Be that as it may, there followed a generally subtle performance of the C minor Concerto, without its probing tonalities breaking out into violence or instability – the mood of Mozart in the minor key is not the same as Beethoven’s, and the AAM cultivated the right tone of graceful melancholy here, rather than pre-empting Beethovenian passion and turmoil, though occasionally there could have been more mystery. Levin met the austere majesty of the orchestra’s exposition with a first entry that was tender and pathetic (in the best sense). Thereafter he maintained a seamless tone, draining singing lines from the fortepiano as far as it allowed (using a 2008 instrument by Paul McNulty after one by Walter & Sohn of 1805). Levin improvised a furious cadenza in the first movement (though still Mozartean in manner) and made fluid embellishments to the sublimely simple melody of the slow one.

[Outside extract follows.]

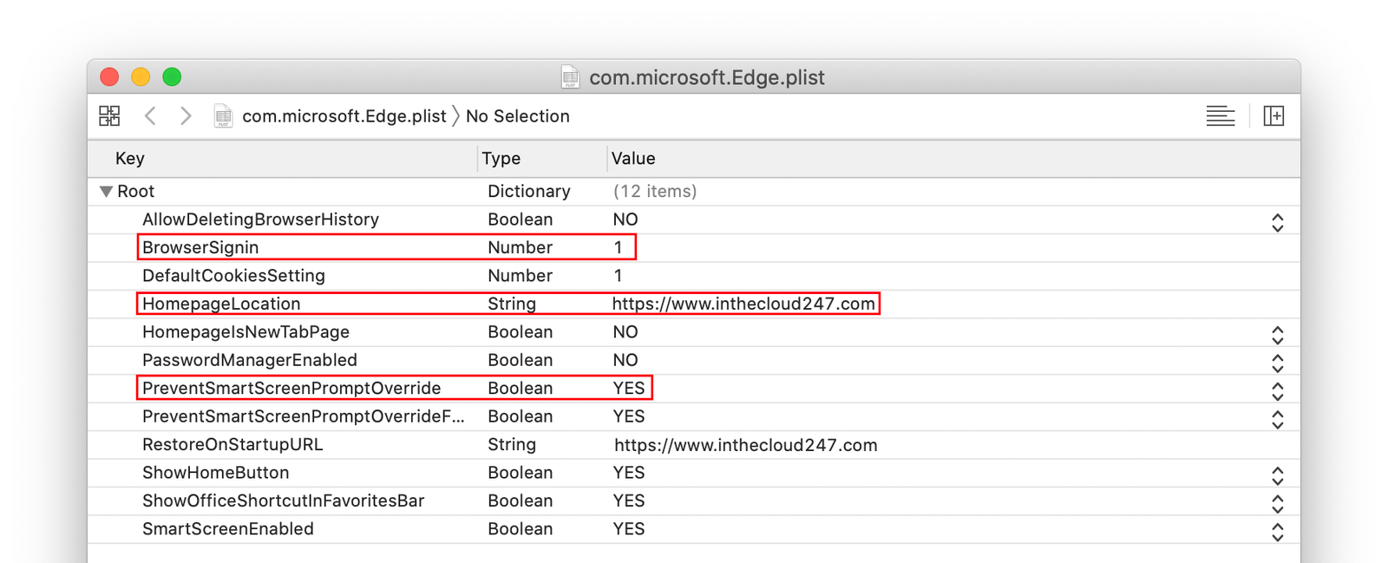
Task: Select the BrowserSignin row
Action: 694,247
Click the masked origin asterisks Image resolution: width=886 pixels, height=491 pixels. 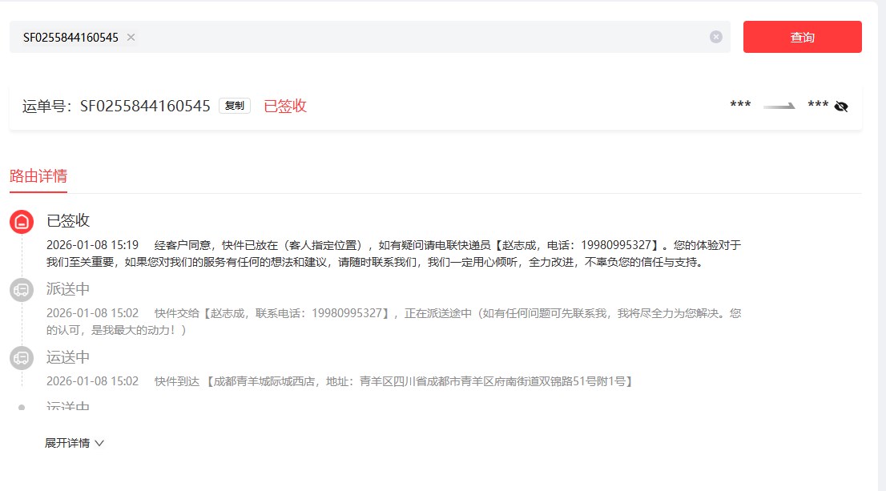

The relative gradations between light and shade were more pronounced in the C major Concerto, with a bold exposition from the AAM, and a greater contrast with quieter, delicate episodes, such as the turn to flattened keys in the first movement, and the wistful moment of reflection in the finale, where again momentum seemed to sag temporarily. Levin might have exploited the dynamic range of the keyboard to greater dramatic effect, but admittedly this is difficult given the scale of the Barbican Hall.

More drama was afoot in the ‘Haffner’ Symphony, and the sense of a public occasion more obvious. This was a fluent reading, culminating in a fizzing account of the finale, by no means too fast. Levin demonstrated that his rapport with Mozart is founded not only on extensive academic research, but also on total engagement with and understanding of the music itself, so that these AAM accounts flowed with the composer’s characteristic spirit and spontaneity.